The beneficial effects of the invention are as follows:
the invention adopts a flexible and easily understood hierarchical communication topological structure, can divide the hierarchical structure among the agents to distinguish the states of different groups among the agents and the influence of different groups on the agents, uses the graph convolution based on the attention mechanism to carry out information aggregation, and helps the agents expand the receptive field through graph convolution communication, thereby improving the strategy quality. And meanwhile, the neural network replayed by experience is used for reducing the interaction times with the environment, and the training data with high efficiency and diversity are fully utilized. By establishing a reasonable and efficient hierarchical communication structure between the intelligent agents, centralized data acquisition, aggregation and utilization are broken, and the problem of dimension disasters of centralized training is relieved. Communication efficiency and performance of the multi-agent system in cooperation, coordination or cooperative activities in the global scope are improved, and influences of individuals and group agents are balanced better.
Drawings
FIG. 1 is a diagram of the overall framework of the hierarchical multi-agent cooperative communication mechanism of the present invention.

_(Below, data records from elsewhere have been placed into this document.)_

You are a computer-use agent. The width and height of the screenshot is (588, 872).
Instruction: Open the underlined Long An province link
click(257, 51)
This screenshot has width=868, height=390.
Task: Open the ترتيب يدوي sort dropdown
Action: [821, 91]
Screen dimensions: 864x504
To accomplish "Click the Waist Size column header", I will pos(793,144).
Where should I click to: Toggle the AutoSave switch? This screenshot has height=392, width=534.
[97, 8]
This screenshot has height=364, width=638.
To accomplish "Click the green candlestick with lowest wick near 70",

FIG. 2 is a diagram of a multi-head attention mechanism according to the present invention.
Detailed Description
The invention will be further described with reference to the drawings and examples.

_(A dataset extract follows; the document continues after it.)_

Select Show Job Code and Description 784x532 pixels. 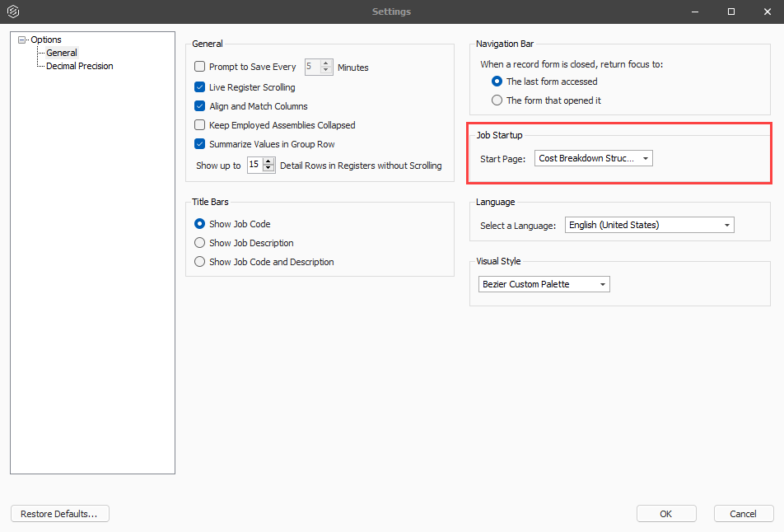point(199,262)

The invention provides a multi-agent cooperation method based on a layering communication mechanism. The following principle is utilized: the hierarchical structure is a more complex communication structure which is evolved in the topological structure, the hierarchy of the nodes and the sequence of the communication structure can be divided, and the communication mode and strategy which are closer to reality can be learned. In order to solve the problem of high-efficiency communication in a multi-agent deep reinforcement learning scene, a hierarchical multi-agent cooperative communication model (Hierarchical Multi-Agent Collaborative Communication Mechanism, HMACC) is provided. Firstly, the hierarchical structure is divided among the agents to distinguish states of different groups among the agents, influence of the different groups on the agents is distinguished, then information in the groups and among the groups is distinguished, the agents are helped to expand receptive fields, and policy quality is improved. The invention decomposes the communication process into a local interaction process and a global interaction process, models and learns through proper strategies, and improves the communication efficiency and performance when the multi-agent system performs cooperation, coordination or cooperation activities in a global scope.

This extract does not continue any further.